» PROBLEM REQUIREMENTS:
Answer these questions from the forum post on the Magpies Collection below:
(a) Who vandalized the place after the poster's first visit?
(b) What has happened to the house pictured since the explore?
(c) Whom did the poster run into on the day of the explore, and what was he doing?

# The Apocalyptic Factor - A Magpies Collection - June 2015



## mockingbird (Jun 17, 2015)

Well thanks to two fella chaps on here, (for help/sharing). I paid a visit here awhile ago, an since then been back to see the place been vandalised and ruined by local (kids). Sadly I couldn't be bothered to document the boring tagging and stupidity of what they have done, an rather much remember it how it was when I visited.

This place is rather in the middle of nowhere, an was possibly once home to a gent who had a thing for cars/collecting, the house pictured has since fallen in on itself and most stuff gone, but on the day of the explore it was all light painted and rather rushed, now it has collapsed on itself and most things gone an not worth photographing. The gent this all belongs or used to I bumped into as he admired his "collection" on the day, luckily he never saw me an I respected the place an his collection, despite it laying all derelict.

» EXCERPTED DATA:
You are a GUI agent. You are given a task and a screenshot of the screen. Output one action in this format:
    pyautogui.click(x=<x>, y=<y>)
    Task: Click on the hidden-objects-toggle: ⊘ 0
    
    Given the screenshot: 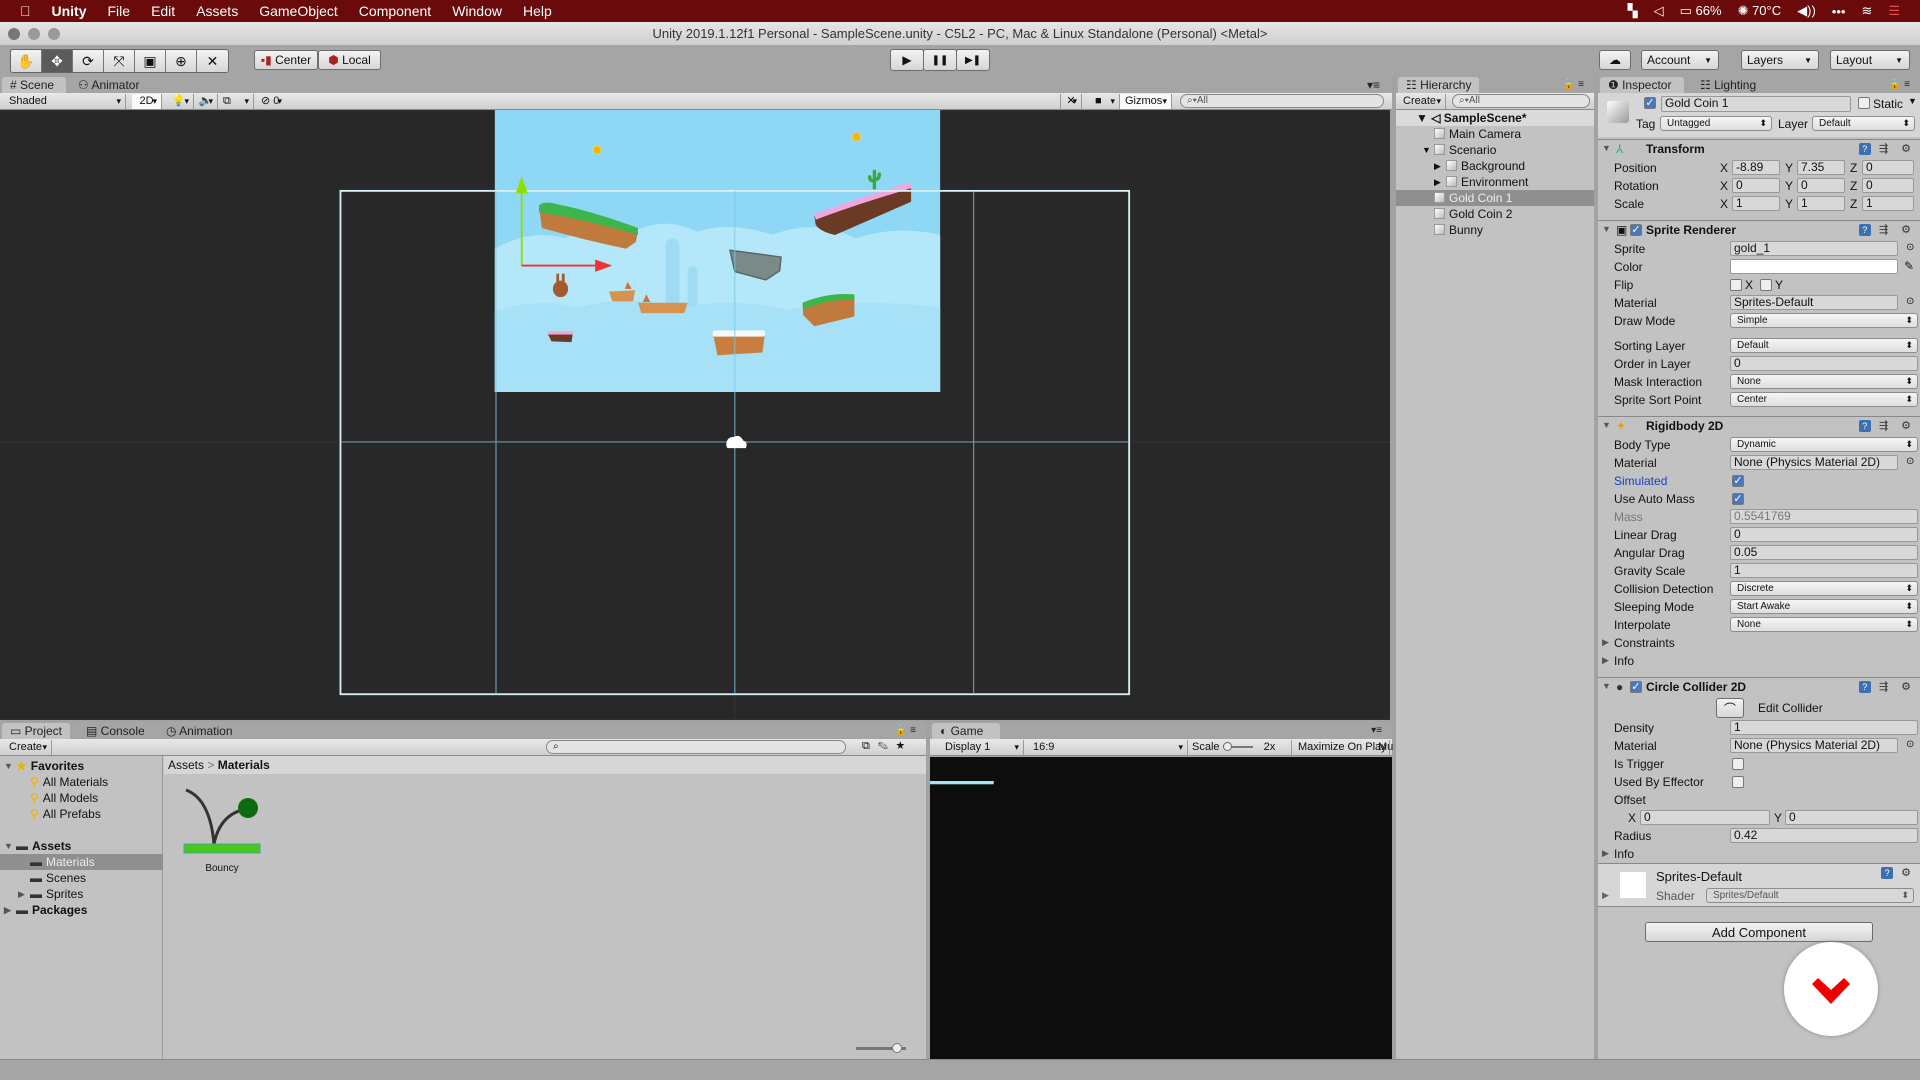 What is the action you would take?
    pyautogui.click(x=271, y=102)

» ANSWER TO THIS PROBLEM:
(a) Local kids.
(b) It has fallen in on itself, and most of the things in it are gone.
(c) The gent the collection belongs or used to belong to. He was admiring his "collection."